Galerie : Tierra del Cafe, Chanchamayo

Chanchamayo est peu touristique. Elle vit avant tout des cultures qu’elle produit: café, oranges, mandarines, citron doux, avocats, ananas, bananes… Porte d’entrée de la selva, cette jungle domestiquée est le jardin de Lima, la capitale. Au bas des vallées, les villes de bric à brac et leurs motos-taxis pétaradantes poussent le long des rivières où on lave son linge à côté des poubelles. Sur les hauteurs, des îlots préservés: immenses chutes d’eau au milieu de la jungle, torrents limpides, et vie coupée du monde des « chacras », ces plantations accessibles seulement par des pick-ups collectifs qui grimpent les chemins de terres.
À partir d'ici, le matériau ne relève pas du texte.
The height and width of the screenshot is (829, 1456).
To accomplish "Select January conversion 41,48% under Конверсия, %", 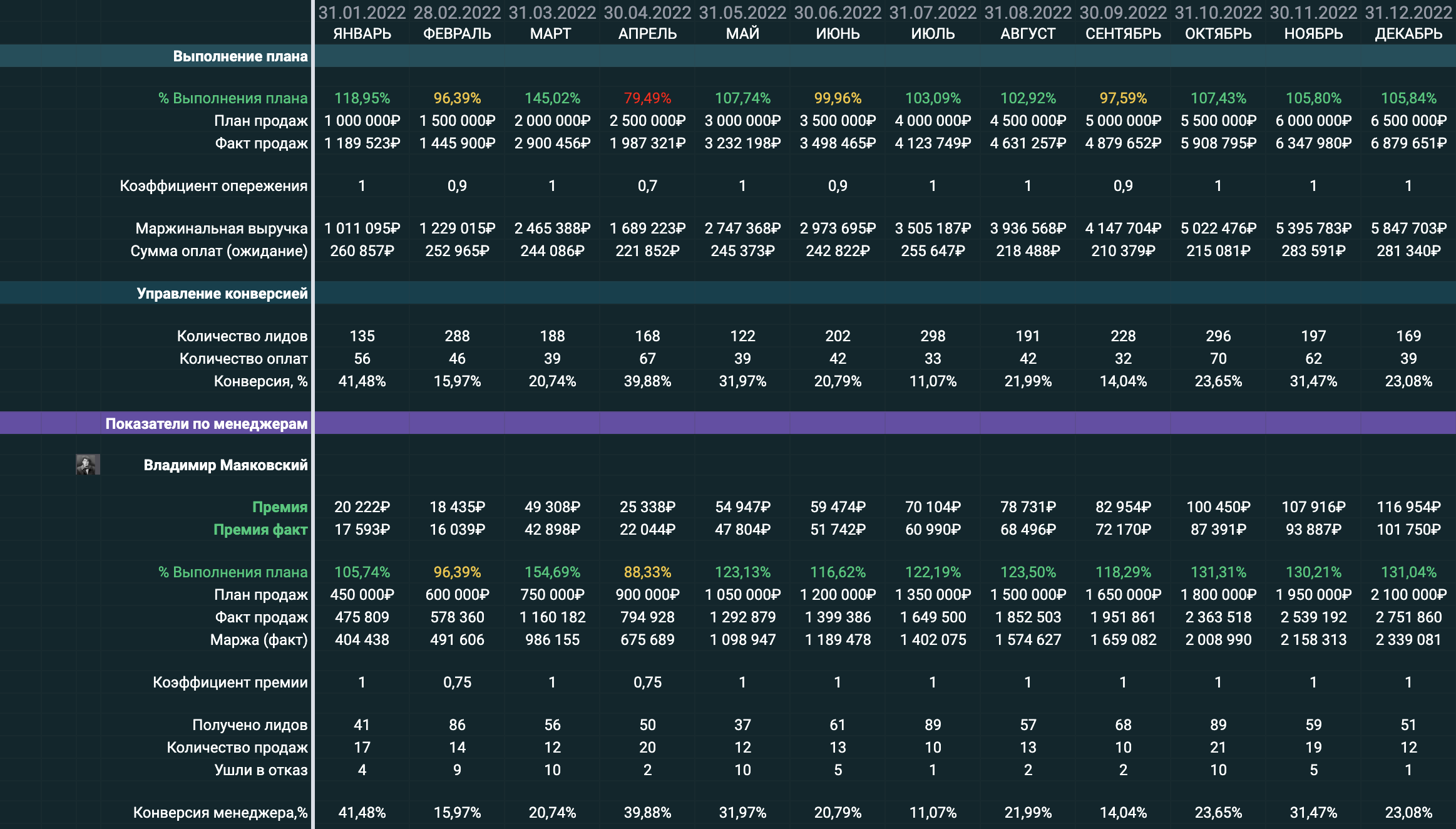I will [x=362, y=381].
La « chacra » c’est le vent chaud qui souffle dans les cheveux, le regard qui court sur les collines vertes et les palmiers, le Rio qui serpente en bas, les oranges qui vous narguent, le café en fleurs, les perroquets qui bavardent… Des cabanes de bois, pas d’électricité et peu de modernité. Au petit matin, on croise les ouvriers agricoles, machette en mains. Les mêmes, l’après-midi, se réunissent sur le terrain du village pour jouer au volley jusqu’à la tombée de la nuit. Un autre Pérou.